CA #3 — Urging a NO vote
Encourage the conservation, sustainability, and longevity of Georgia’s
working forests through tax subclassification and grants.
Constitutional Amendment: HR-51 * HR-51-AP
Enabling Legislation: HB-85 * HB-85-AP
Does the ballot question and measure name accurately and fully reflect the effect of passage without obfuscation?
Not really. At least this name is honest that it deals with ‘working’ forests, though we consider calling a tree farm a forest, euphemistic and misleading. This measure seems more concerned with sustaining the profitability of the forest industry than with the conservation of habitat. And nowhere in either the ballot question, nor in the title assigned to this measure by the _______ Committee, is the voter advised of the adverse impact this change will have on local school funding, though the language of the change proposed to the Constitution does make concessions to that concern.

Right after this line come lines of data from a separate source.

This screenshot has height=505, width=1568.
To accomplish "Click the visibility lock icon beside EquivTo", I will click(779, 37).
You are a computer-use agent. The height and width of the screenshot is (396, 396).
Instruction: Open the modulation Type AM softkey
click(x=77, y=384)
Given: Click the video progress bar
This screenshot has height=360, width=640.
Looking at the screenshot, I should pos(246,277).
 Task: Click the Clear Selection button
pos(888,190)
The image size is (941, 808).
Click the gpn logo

Who would benefit from the proposed change?
The Georgia Forest Industry, mostly, and large tract land-owners who would benefit from the tax concessions provided by these changes.

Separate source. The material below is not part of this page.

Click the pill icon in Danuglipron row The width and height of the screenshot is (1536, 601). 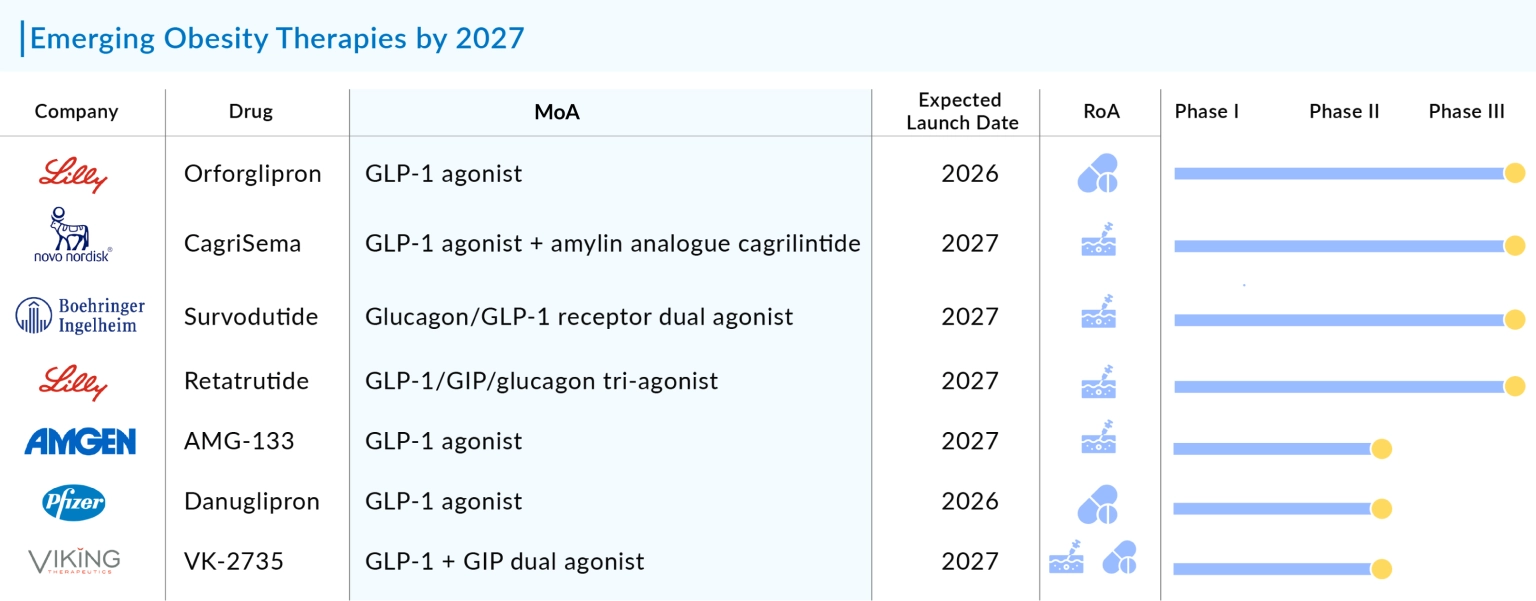pyautogui.click(x=1098, y=505)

Who supports the passage of this measure?
The Fair Forest Tax PAC was organized to support passage. To date, they have raised $8,700 and spent $3,150 in support of passage of this change. The money comes from a small handful of tree farmers and corporations in the timber and pulp industries.

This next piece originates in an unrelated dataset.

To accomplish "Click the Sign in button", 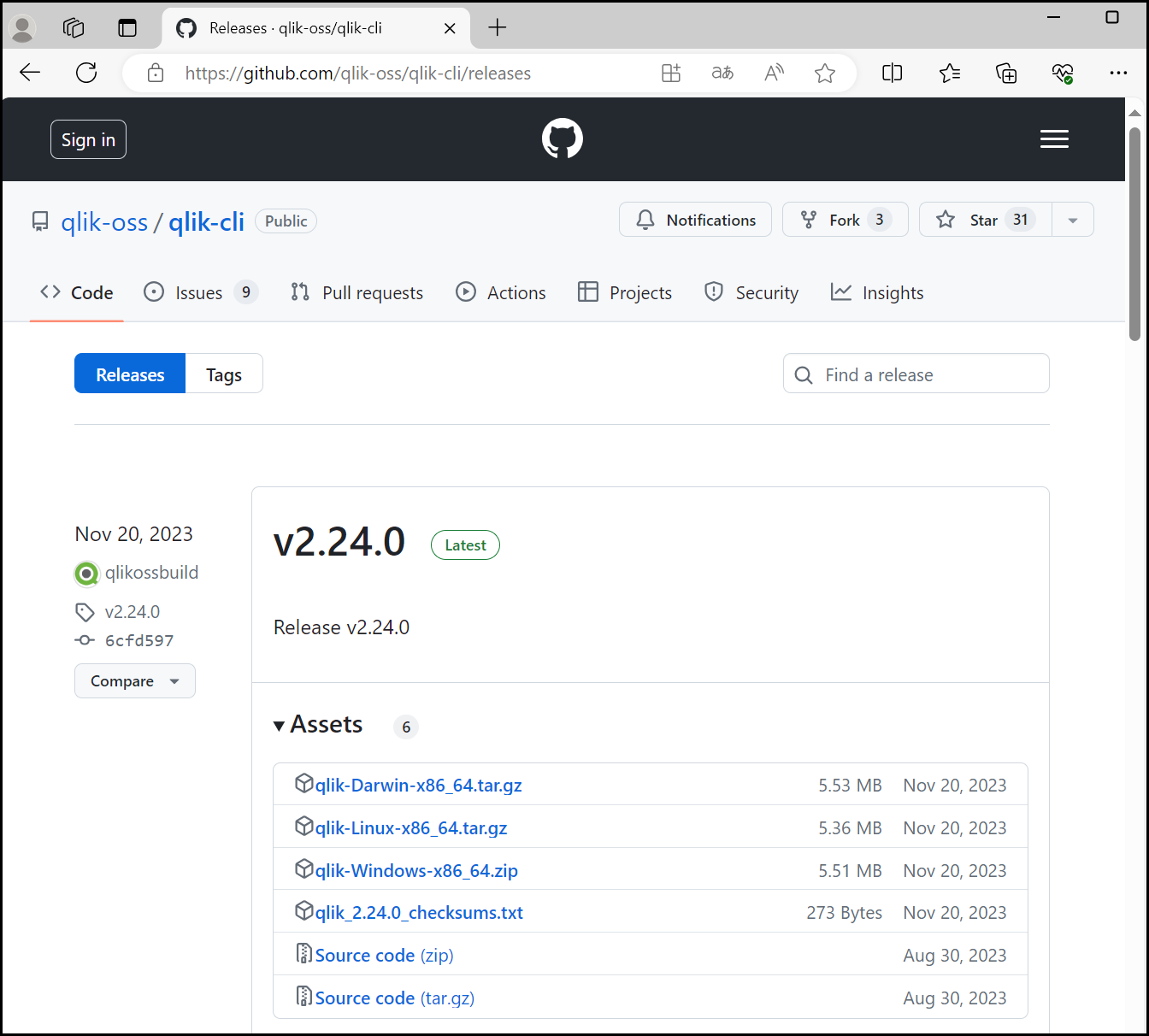I will click(88, 139).
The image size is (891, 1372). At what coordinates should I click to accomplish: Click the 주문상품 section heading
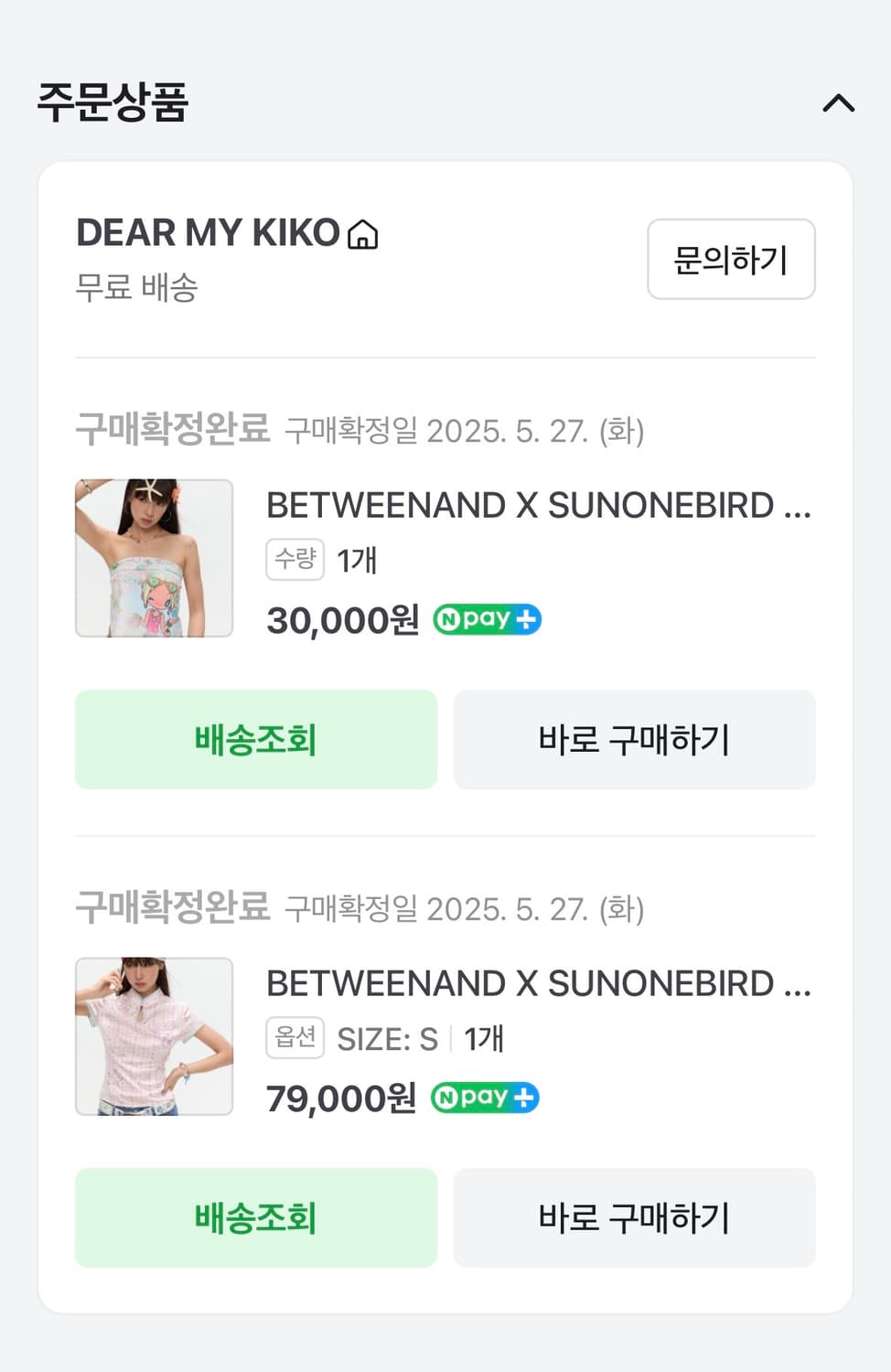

Who supports the defeat of this measure?
What is the Georgia Green Party’s recommended position?
The Georgia Green Party urges a NO vote on Constitutional Amendment #3.
98% of Georgia forests are commercial forests, producing pulp, timber and related products. A 2010 report by Georgia Tech puts Georgia tax revenues from its forest industry at $448 million annually. Adoption of #3 is likely to put a significant dent into that figure, shifting responsibility for funding state operations onto the rest of Georgia and threatening an adverse impact on school budgets across the state, particularly for its rural counties.
In the early 90’s Question #3 added the relevant Constitutional language to provide for preferential tax treatment for ‘conservation use property’. That measure included provisions permitting the state to provide grants to impacted local school districts, to account for the revenue lost to our schools by assessing land in these conservation use convenants without taxing the timber or pulp growing on the land. The rules required that land under such covenants be preserved for at least 15 years or that the land-owner pay the full weight of the taxes due if they were to harvest their tree farm any earlier.
The changes offered with this year’s #3 change those rules so that a land owner can remove land from such a covenant after only ten years, instead of the original 15 years.
These provisions of the state Constitution, Article VII, Section I, Paragraph III, subparagraph (f), were again amended in the General Election of 2008, after the Georgia Forestry Association PAC raised and spent roughly a quarter million dollars for their YES-on-1 campaign, including $30,000 contributed by Montana based Plum Creek, Georgia’s largest land-owner which is a part of the Nebraska based Weyerhaeuser Company, which owns 13 million acres nation-wide. Now economic interests in the timber and pulp industries are again seeking changes to these provisions.
The 2018 changes now requiring approval of the voters include provisions to permit the Revenue Commissioner to receive up to 5% of the assistance grants created to offset the adverse fiscal impact on our local schools, to cover the cost of state administration of the program. HB-85, which provides enabling legislation sets the amount due the Department of Revenue at 3%, initially.
Although our research has not identified any specific beneficiary by name, this year’s changes include a curious provision which seems narrowly drawn to extend the benefits of these tax advantages to one or perhaprs a small number of land owning tree farmers.
And the key feature acknowledged in the ballot question adds a new subparagraph (f.1) to permit a distinct formula for the valuation and taxation of ‘qualified timberland property’. Such property would not be subject to the conservation covenants of subparagraph (f), but would nonetheless enjoy tax benefits which would shift the burden from large private land holdings to the working people of Georgia with further adverse impacts on local school districts.
The enabling legislation which becomes effective should the voters approve the ratification of the underlying constitutional provisions which authorize it, HB-85, adds new additional tax examptions so that ‘conservation use property’ and ‘qualified timber property’ would be assessed and taxed at 40% of its fair market value, rather than its full market value, as provided by current law. This preferential tax treatment is in addition to the exclusion of the value of the timber subject to covenant under the ‘conservation use property’ provisions adopted in 1992.
The HB-85 enabling legislation permits lands to be fragmented and subject to multiple convenants, although originally this legislation would only extend these tax benefits to tracts of 200 or more contiguous acres protected for at least 15 years by a single covenant.
‘Qualified timber property’ is required to consist of at least 50 contiguous acres. Thinning and timber sales are permitted uses for such tax exempt land, and no covenants are required as for ‘forest land conservation use’ designation, although both classes of property will benefit from the same cap at 40% of fair market value for tax purposes.